• Исходный текст:
+---+

Да, чем глубже вглядитесь вы в эту поэму, тем важнее предстанет вам ее с виду забавное содержание — и вы последуете совету, который автор предлагает вам на одной из последних страниц своей поэмы: — исчезнет смех, утомивший уста ваши, и глубокая, внутренняя дума смежит их, и оправдаются над вами другие слова автора, сказанные им в другом месте: ‘веселое мигом обратится в печальное, если только долго застоишься перед ним, и тогда бог знает, что взбредет в голову’.
Пора, пора уже нам от блестящей жизни внешней, которая нас слишком увлекает, возвращаться к внутреннему бытию, к действительности собственно русской, как бы ни казалась она ничтожна и отвратительна нам, увлекаемым незаслуженною гордостию чужого просвещения,— и потому каждое значительное произведение русской словесности, напоминающее нам о тяжелой существенности нашего внутреннего быта, открывающее те захолустья, которые лежат около нас, а нам кажутся за горами потому только, что мы на них не смотрим, каждое такое произведение, заглядывающее в глубь нашей жизни, кроме своего достоинства художественного, может по всем правам иметь достоинство и благородного подвига на пользу отечества. Русская словесность никогда не чуждалась этого практического назначения, а всегда призывала народ к сознанию своей внутренней жизни,— и правительство наше (честь и хвала ему) никогда не скрывало от нас таких сознаний, если только совершались они талантами истинными, с искренним чувством любви к России и с уверенностью в ее высоком назначении. В пышном веке Екатерины Фонвизин вывел перед нами семейство Простаковых и раскрыл одну из глубоких ран тогдашней России в семейном быту и воспитании. В наше время тот же подвиг совершен был Гоголем в ‘Ревизоре’ и совершается теперь в другой раз в ‘Мертвых душах’. От самых времен Кантемира до наших словесность связывала свои произведения с существенностию русской жизни — и только одни кроты в современной критике, не постигающие в слепом бреду своем ни России, ни ее литературного развития, не видят той глубокой, внутренней связи, какая была искони у нас между жизнию и словесностию.

+---+

• Исходные данные:

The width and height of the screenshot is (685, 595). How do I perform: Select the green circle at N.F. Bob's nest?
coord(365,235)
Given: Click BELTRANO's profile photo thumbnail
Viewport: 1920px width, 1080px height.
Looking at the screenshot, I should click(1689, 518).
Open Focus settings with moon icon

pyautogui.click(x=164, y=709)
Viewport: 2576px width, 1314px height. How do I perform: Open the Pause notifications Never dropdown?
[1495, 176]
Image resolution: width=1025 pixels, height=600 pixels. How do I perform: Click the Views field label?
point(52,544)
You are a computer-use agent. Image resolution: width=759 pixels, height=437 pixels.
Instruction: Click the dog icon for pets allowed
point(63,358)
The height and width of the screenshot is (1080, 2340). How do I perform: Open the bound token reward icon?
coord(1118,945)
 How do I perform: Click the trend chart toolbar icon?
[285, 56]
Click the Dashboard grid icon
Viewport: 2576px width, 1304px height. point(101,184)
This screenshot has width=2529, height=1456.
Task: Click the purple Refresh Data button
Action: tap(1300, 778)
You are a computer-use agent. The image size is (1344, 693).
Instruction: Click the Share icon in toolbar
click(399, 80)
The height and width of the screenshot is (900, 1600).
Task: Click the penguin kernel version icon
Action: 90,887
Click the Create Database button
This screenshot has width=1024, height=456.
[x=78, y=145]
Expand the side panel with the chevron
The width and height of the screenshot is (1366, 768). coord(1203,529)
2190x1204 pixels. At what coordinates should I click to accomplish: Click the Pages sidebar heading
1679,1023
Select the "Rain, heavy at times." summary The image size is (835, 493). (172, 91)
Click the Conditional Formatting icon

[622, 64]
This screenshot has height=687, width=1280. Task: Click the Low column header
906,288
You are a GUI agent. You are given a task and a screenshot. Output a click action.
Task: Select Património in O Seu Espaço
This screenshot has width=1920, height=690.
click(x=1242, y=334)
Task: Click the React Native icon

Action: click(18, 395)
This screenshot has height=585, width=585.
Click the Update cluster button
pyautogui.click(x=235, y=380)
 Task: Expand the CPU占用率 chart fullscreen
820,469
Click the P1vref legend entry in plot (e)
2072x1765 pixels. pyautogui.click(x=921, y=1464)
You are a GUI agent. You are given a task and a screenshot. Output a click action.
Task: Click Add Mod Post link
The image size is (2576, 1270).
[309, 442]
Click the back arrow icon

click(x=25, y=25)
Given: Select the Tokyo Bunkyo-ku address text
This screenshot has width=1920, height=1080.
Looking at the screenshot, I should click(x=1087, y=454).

+---+

• Что нужно сделать:
a) Кого, согласно исходному тексту, Фонвизин вывел перед читателями в пышном веке Екатерины?
b) Назовите всех русских литераторов, которых исходный текст упоминает по фамилии.
c) Согласуются ли с исходным текстом эти утверждения? (i) Правительство всегда скрывало от народа такие сознания. (ii) Русская словесность чуждалась практического назначения. (iii) Веселое может обратиться в печальное, если долго застояться перед ним.
Для ответов пользуйтесь только исходным текстом.

• Ответы:
a) Семейство Простаковых.

b) Фонвизин, Гоголь, Кантемир.

c)
(i) Нет: «правительство наше (честь и хвала ему) никогда не скрывало от нас таких сознаний».
(ii) Нет: «Русская словесность никогда не чуждалась этого практического назначения».
(iii) Да: «веселое мигом обратится в печальное, если только долго застоишься перед ним».